(Exercise requirements) Your response should consist of the data that follows, repeated in full without alteration.

Stored data entries:
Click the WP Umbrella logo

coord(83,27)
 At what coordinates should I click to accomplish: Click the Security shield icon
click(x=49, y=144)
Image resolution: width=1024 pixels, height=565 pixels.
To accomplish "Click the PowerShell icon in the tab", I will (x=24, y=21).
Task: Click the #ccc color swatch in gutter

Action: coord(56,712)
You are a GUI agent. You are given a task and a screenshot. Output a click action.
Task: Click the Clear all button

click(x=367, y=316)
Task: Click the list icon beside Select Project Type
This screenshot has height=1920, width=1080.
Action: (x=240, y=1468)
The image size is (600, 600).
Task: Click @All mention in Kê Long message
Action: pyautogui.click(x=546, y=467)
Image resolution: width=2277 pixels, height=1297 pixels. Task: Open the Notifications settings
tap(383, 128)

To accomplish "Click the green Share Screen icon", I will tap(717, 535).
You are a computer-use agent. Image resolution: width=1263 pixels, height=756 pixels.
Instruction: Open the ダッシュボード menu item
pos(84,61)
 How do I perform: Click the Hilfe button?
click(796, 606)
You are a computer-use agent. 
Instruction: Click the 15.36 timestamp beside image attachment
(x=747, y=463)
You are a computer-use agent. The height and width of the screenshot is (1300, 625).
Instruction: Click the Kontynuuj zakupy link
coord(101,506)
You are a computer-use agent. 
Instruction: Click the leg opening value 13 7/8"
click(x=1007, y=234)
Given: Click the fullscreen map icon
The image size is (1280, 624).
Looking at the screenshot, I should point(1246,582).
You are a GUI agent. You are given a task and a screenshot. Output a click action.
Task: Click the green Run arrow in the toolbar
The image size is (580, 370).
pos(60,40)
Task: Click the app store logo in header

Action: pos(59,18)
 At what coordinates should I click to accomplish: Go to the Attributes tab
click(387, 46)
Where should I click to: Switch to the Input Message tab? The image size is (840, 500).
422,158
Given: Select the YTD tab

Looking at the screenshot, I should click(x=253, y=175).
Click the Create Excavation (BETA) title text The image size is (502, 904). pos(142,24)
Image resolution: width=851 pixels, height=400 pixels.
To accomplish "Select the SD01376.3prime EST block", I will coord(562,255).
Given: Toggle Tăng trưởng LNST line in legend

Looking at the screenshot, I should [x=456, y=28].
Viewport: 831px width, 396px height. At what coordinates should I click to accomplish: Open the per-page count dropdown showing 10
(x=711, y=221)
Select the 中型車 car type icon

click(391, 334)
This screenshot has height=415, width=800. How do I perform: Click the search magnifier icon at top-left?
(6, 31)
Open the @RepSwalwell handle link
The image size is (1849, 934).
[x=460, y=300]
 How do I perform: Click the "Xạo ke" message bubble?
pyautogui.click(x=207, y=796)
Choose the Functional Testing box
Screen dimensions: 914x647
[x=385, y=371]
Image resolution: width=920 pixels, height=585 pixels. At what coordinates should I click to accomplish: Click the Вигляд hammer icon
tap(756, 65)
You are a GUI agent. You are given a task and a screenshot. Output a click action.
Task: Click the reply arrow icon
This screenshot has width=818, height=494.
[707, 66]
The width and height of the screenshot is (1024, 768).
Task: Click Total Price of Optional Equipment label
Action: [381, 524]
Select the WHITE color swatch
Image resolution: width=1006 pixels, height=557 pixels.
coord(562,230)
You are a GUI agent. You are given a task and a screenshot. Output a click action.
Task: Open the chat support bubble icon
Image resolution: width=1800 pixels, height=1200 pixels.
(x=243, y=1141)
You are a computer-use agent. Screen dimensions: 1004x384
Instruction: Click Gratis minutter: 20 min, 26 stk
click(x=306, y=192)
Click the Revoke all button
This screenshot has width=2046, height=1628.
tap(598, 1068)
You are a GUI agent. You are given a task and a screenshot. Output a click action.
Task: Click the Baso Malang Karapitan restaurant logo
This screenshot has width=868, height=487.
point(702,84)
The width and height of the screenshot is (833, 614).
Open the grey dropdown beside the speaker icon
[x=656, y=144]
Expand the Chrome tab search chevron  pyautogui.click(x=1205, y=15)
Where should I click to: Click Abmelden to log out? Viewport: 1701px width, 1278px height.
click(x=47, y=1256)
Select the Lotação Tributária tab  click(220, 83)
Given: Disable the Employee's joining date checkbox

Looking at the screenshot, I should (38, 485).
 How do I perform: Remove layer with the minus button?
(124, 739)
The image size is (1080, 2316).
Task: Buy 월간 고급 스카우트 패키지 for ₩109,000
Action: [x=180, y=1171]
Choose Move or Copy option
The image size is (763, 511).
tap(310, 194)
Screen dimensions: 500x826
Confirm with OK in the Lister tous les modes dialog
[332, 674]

(Solution for this task)
Click the WP Umbrella logo

coord(83,27)
 At what coordinates should I click to accomplish: Click the Security shield icon
click(x=49, y=144)
Image resolution: width=1024 pixels, height=565 pixels.
To accomplish "Click the PowerShell icon in the tab", I will (x=24, y=21).
Task: Click the #ccc color swatch in gutter

Action: coord(56,712)
You are a GUI agent. You are given a task and a screenshot. Output a click action.
Task: Click the Clear all button

click(x=367, y=316)
Task: Click the list icon beside Select Project Type
This screenshot has height=1920, width=1080.
Action: (x=240, y=1468)
The image size is (600, 600).
Task: Click @All mention in Kê Long message
Action: pyautogui.click(x=546, y=467)
Image resolution: width=2277 pixels, height=1297 pixels. Task: Open the Notifications settings
tap(383, 128)

To accomplish "Click the green Share Screen icon", I will tap(717, 535).
You are a computer-use agent. Image resolution: width=1263 pixels, height=756 pixels.
Instruction: Open the ダッシュボード menu item
pos(84,61)
 How do I perform: Click the Hilfe button?
click(796, 606)
You are a computer-use agent. 
Instruction: Click the 15.36 timestamp beside image attachment
(x=747, y=463)
You are a computer-use agent. The height and width of the screenshot is (1300, 625).
Instruction: Click the Kontynuuj zakupy link
coord(101,506)
You are a computer-use agent. 
Instruction: Click the leg opening value 13 7/8"
click(x=1007, y=234)
Given: Click the fullscreen map icon
The image size is (1280, 624).
Looking at the screenshot, I should point(1246,582).
You are a GUI agent. You are given a task and a screenshot. Output a click action.
Task: Click the green Run arrow in the toolbar
The image size is (580, 370).
pos(60,40)
Task: Click the app store logo in header

Action: pos(59,18)
 At what coordinates should I click to accomplish: Go to the Attributes tab
click(387, 46)
Where should I click to: Switch to the Input Message tab? The image size is (840, 500).
422,158
Given: Select the YTD tab

Looking at the screenshot, I should click(x=253, y=175).
Click the Create Excavation (BETA) title text The image size is (502, 904). pos(142,24)
Image resolution: width=851 pixels, height=400 pixels.
To accomplish "Select the SD01376.3prime EST block", I will coord(562,255).
Given: Toggle Tăng trưởng LNST line in legend

Looking at the screenshot, I should [x=456, y=28].
Viewport: 831px width, 396px height. At what coordinates should I click to accomplish: Open the per-page count dropdown showing 10
(x=711, y=221)
Select the 中型車 car type icon

click(391, 334)
This screenshot has height=415, width=800. How do I perform: Click the search magnifier icon at top-left?
(6, 31)
Open the @RepSwalwell handle link
The image size is (1849, 934).
[x=460, y=300]
 How do I perform: Click the "Xạo ke" message bubble?
pyautogui.click(x=207, y=796)
Choose the Functional Testing box
Screen dimensions: 914x647
[x=385, y=371]
Image resolution: width=920 pixels, height=585 pixels. At what coordinates should I click to accomplish: Click the Вигляд hammer icon
tap(756, 65)
You are a GUI agent. You are given a task and a screenshot. Output a click action.
Task: Click the reply arrow icon
This screenshot has width=818, height=494.
[707, 66]
The width and height of the screenshot is (1024, 768).
Task: Click Total Price of Optional Equipment label
Action: [381, 524]
Select the WHITE color swatch
Image resolution: width=1006 pixels, height=557 pixels.
coord(562,230)
You are a GUI agent. You are given a task and a screenshot. Output a click action.
Task: Open the chat support bubble icon
Image resolution: width=1800 pixels, height=1200 pixels.
(x=243, y=1141)
You are a computer-use agent. Screen dimensions: 1004x384
Instruction: Click Gratis minutter: 20 min, 26 stk
click(x=306, y=192)
Click the Revoke all button
This screenshot has width=2046, height=1628.
tap(598, 1068)
You are a GUI agent. You are given a task and a screenshot. Output a click action.
Task: Click the Baso Malang Karapitan restaurant logo
This screenshot has width=868, height=487.
point(702,84)
The width and height of the screenshot is (833, 614).
Open the grey dropdown beside the speaker icon
[x=656, y=144]
Expand the Chrome tab search chevron  pyautogui.click(x=1205, y=15)
Where should I click to: Click Abmelden to log out? Viewport: 1701px width, 1278px height.
click(x=47, y=1256)
Select the Lotação Tributária tab  click(220, 83)
Given: Disable the Employee's joining date checkbox

Looking at the screenshot, I should (38, 485).
 How do I perform: Remove layer with the minus button?
(124, 739)
The image size is (1080, 2316).
Task: Buy 월간 고급 스카우트 패키지 for ₩109,000
Action: [x=180, y=1171]
Choose Move or Copy option
The image size is (763, 511).
tap(310, 194)
Screen dimensions: 500x826
Confirm with OK in the Lister tous les modes dialog
[332, 674]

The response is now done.